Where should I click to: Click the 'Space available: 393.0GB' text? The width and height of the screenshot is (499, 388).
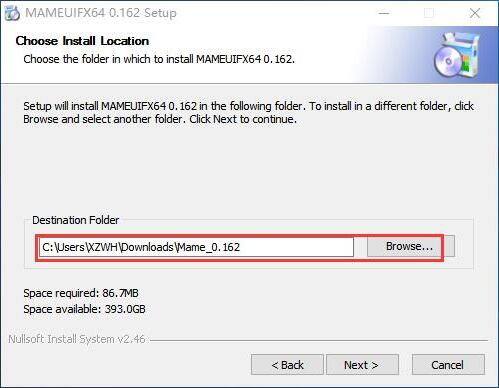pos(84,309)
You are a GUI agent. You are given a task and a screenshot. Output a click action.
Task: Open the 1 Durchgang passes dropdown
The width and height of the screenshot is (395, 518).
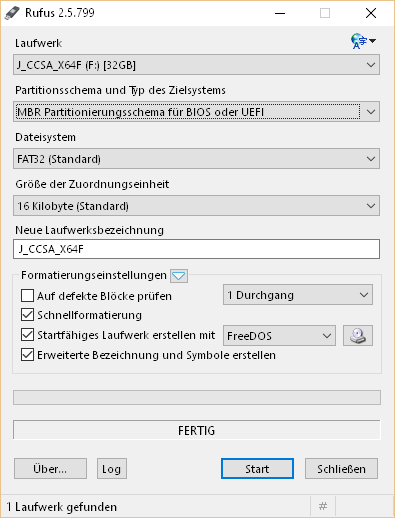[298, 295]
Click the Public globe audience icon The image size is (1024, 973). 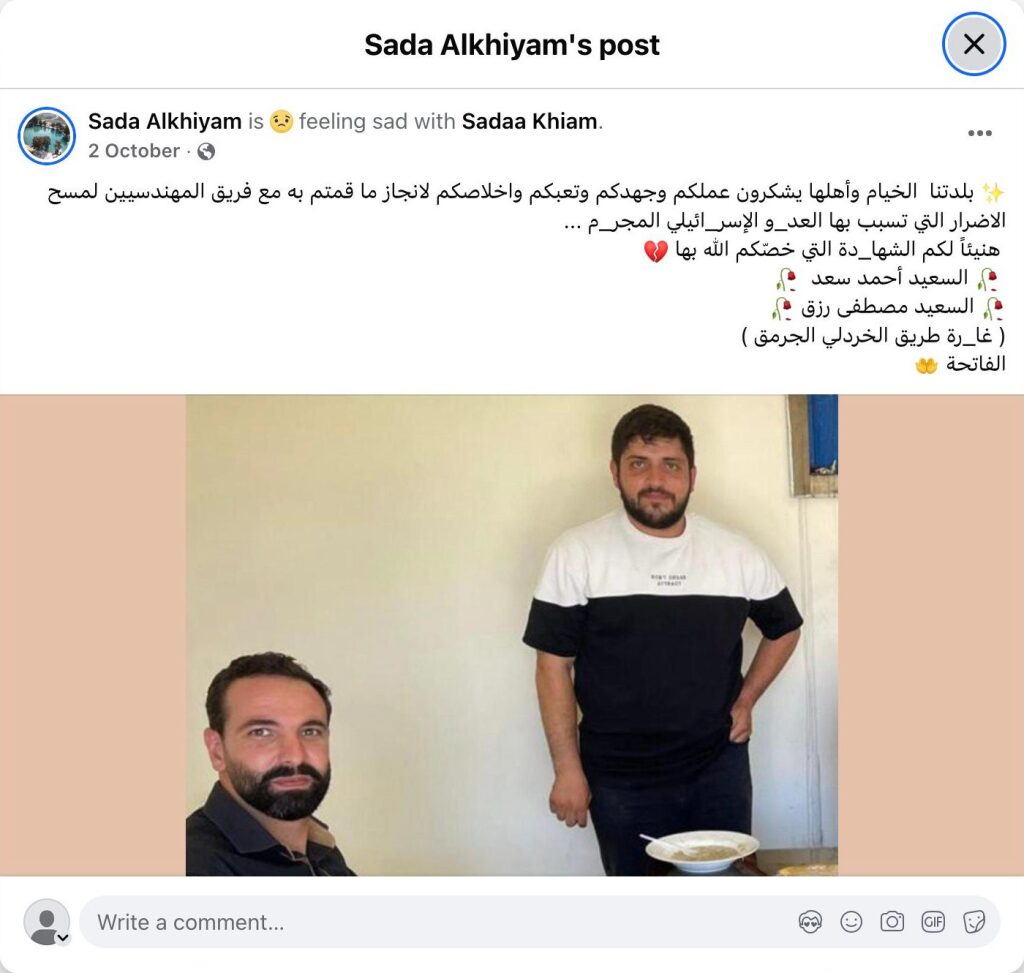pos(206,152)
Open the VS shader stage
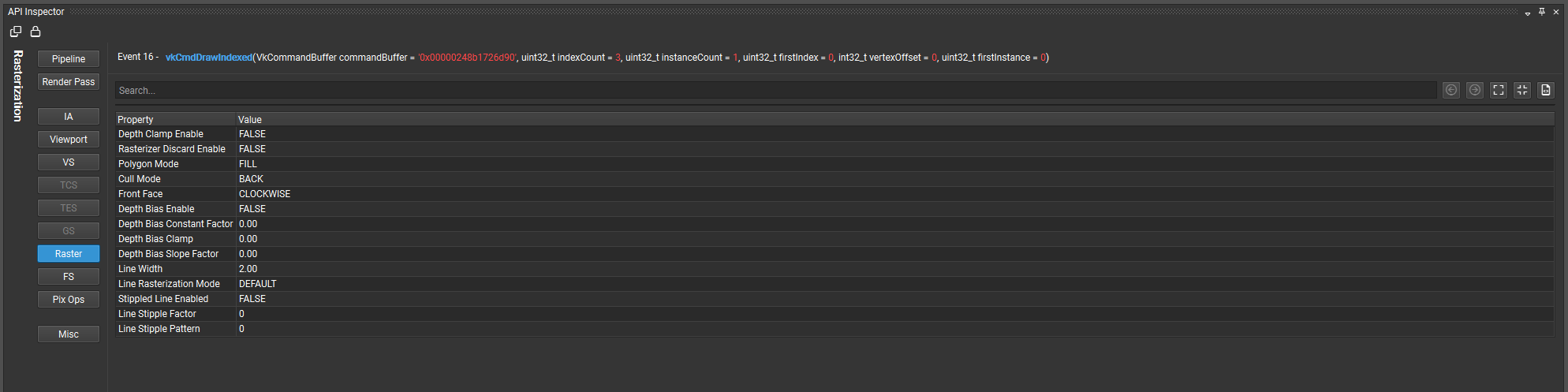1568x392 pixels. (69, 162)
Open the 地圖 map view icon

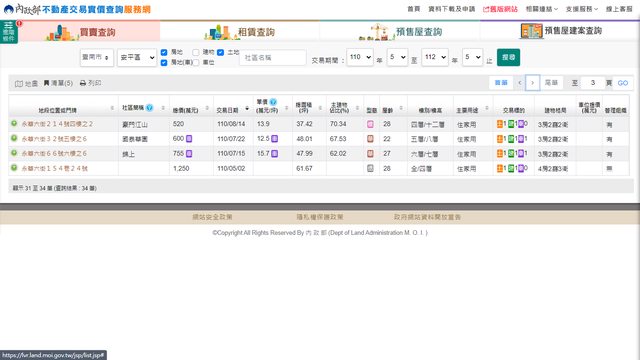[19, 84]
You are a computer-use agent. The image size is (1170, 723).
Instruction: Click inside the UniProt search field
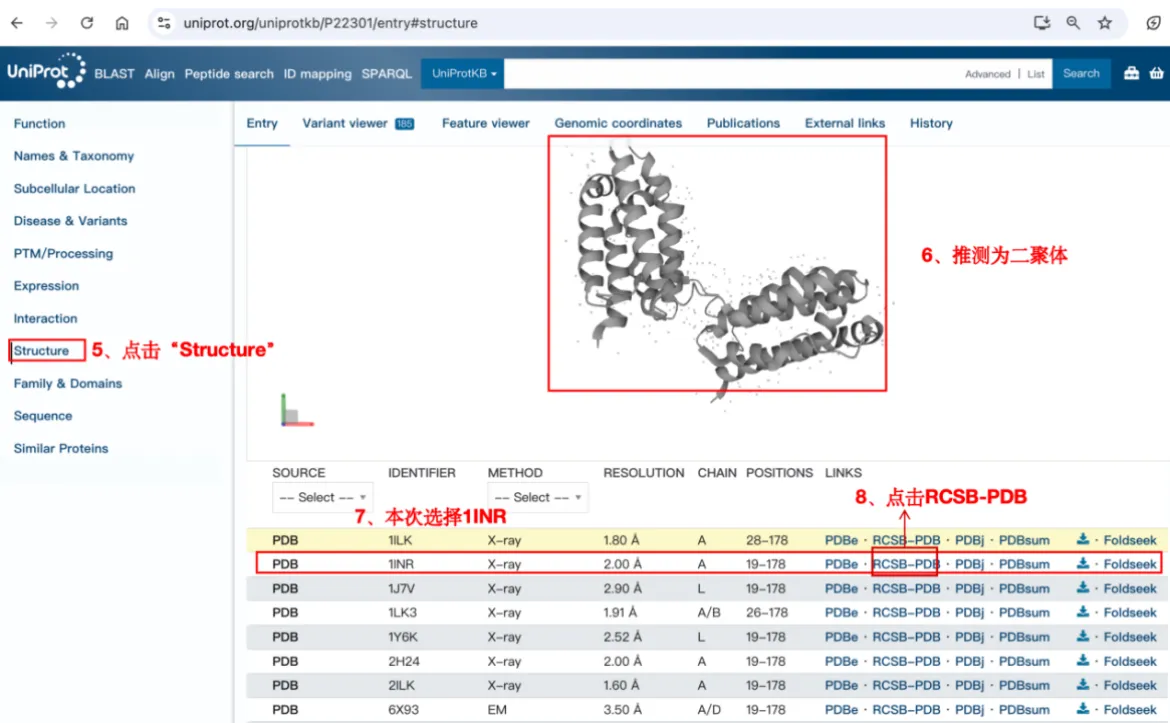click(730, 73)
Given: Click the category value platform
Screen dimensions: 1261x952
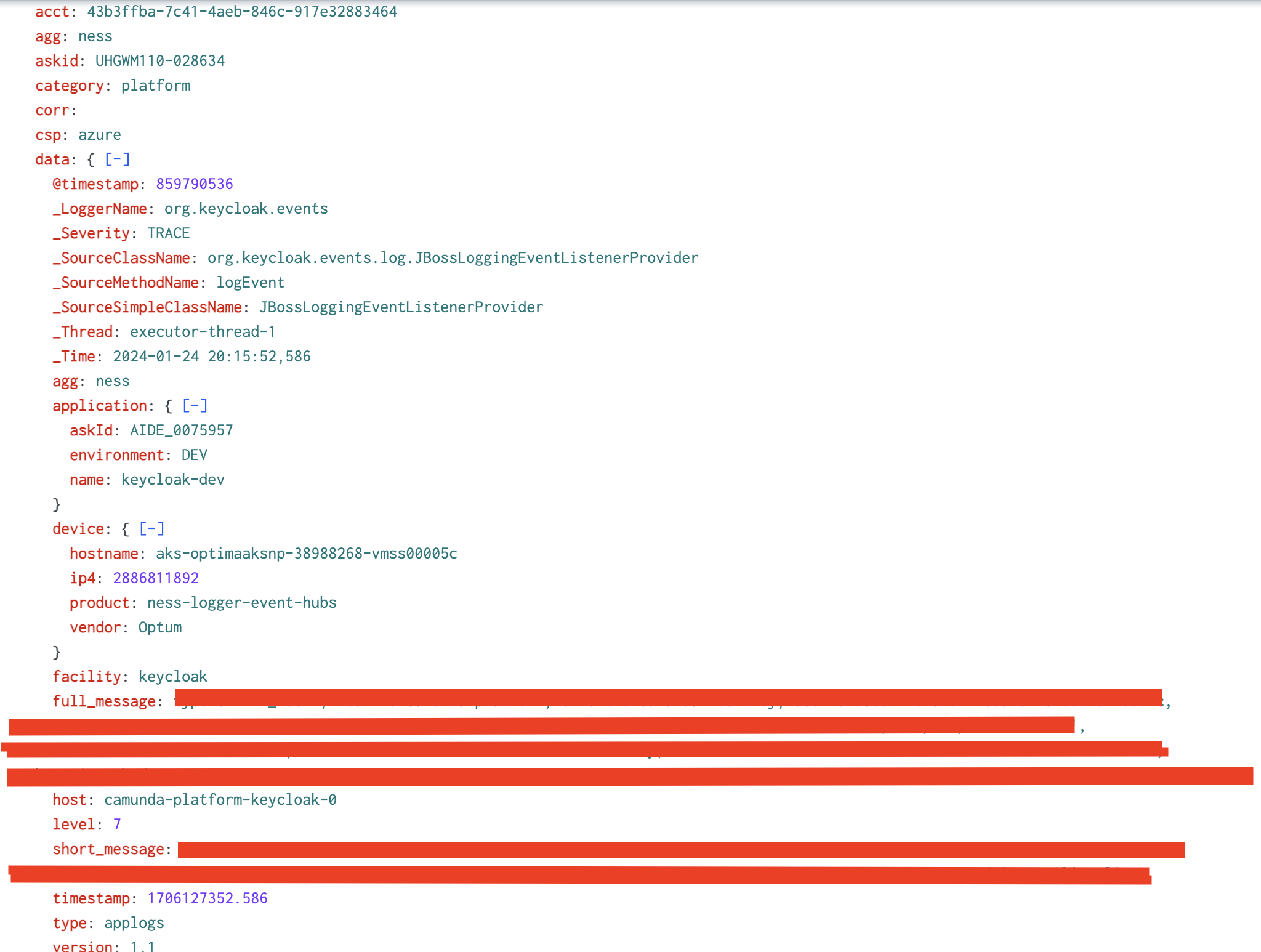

━━━━━━━━━━━━━━━━

Task statement:
Exactly the lines from the one holding "You are a computer-use" to the last line of the records above should be duplicated, with no pictures among them.

Answer to the exercise:
You are a computer-use agent. The image size is (1170, 723).
Instruction: Click inside the UniProt search field
click(730, 73)
Given: Click the category value platform
Screen dimensions: 1261x952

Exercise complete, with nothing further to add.